Born on the 4th of July, 1787, in Camden, South Carolina, Chapman Levy studied law and was admitted to the bar in Columbia in 1806. A militia captain during the War of 1812, he served in both the state house and senate from Kershaw County. Attorney and legislator, soldier and master duelist, landowner and brickyard operator, Levy was a man of high profile and influence in his home state for 30 years before moving to Mississippi on the western frontier. Jewish by birth, he is listed in 1808 as an “incorporator” of the Camden Protestant Episcopal Church.
In 1820, Levy owned 31 slaves, 20 of whom were employed at his brickyard near Columbia Canal. These numbers, while low compared to plantation slave holdings, made him the largest Jewish slave owner in the United States. He had a hand in many economic enterprises as a creditor and one-man banking operation in the days before organized banks. Active in the Masons, he served as “Worshipful Master” of Richmond Lodge #39, and probably helped found the Jewish burial society in 1822. The oldest surviving Jewish grave in Columbia belongs to his first wife, Flora, who died in 1823 after five years of marriage. He soon married a second time but this marriage too ended with the premature death of his wife Rosina in 1828.

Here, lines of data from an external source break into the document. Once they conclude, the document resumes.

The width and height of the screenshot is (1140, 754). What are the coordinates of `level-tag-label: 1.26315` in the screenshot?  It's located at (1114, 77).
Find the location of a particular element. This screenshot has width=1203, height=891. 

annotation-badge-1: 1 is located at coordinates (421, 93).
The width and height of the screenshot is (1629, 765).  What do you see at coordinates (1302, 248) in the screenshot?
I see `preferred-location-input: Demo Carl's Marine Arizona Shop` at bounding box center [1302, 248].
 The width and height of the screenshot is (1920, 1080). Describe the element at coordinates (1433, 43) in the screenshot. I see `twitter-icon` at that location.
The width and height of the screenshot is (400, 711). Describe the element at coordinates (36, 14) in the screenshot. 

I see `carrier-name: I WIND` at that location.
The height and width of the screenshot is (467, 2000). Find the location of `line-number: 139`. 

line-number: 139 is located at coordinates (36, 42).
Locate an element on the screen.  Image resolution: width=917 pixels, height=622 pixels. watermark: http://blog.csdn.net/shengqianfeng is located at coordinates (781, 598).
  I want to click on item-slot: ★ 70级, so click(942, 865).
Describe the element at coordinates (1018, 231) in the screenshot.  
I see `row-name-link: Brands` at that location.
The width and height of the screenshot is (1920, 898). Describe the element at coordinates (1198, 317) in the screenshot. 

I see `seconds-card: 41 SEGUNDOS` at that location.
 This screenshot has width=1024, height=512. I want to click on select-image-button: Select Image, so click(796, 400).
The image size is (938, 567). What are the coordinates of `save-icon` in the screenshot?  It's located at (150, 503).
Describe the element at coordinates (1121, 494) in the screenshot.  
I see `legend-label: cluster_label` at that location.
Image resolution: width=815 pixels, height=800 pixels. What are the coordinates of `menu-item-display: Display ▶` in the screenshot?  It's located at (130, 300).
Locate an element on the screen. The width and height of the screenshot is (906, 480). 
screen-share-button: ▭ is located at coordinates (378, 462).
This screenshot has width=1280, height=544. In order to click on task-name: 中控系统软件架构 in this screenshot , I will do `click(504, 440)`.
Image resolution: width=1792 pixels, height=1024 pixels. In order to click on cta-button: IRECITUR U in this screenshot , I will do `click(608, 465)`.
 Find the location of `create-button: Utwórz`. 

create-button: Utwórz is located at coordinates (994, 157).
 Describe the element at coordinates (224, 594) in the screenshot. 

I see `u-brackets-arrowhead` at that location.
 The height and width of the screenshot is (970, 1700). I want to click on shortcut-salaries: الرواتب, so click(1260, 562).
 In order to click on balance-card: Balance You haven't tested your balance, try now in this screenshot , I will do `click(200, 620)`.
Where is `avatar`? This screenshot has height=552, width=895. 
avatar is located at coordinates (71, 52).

Levy returned to his home town of Camden in the late 1820s and formed a law partnership with his lifelong friend, William McWillie. At the Nullification Convention of 1832, Levy argued vigorously against the right of a state to disobey a federal law. His legal work drew him to the western territories from which the Indians were being expelled, and in 1838 he and McWillie moved to Mississippi. Almost immediately he was urged to run for Congress and five years later was nominated for governor on the Democratic ticket, but he declined to run. (McWillie would later run for governor and win.) Levy died in 1849, at age 62, and was buried at McWillie’s plantation home, Kirkwood, in Mississippi.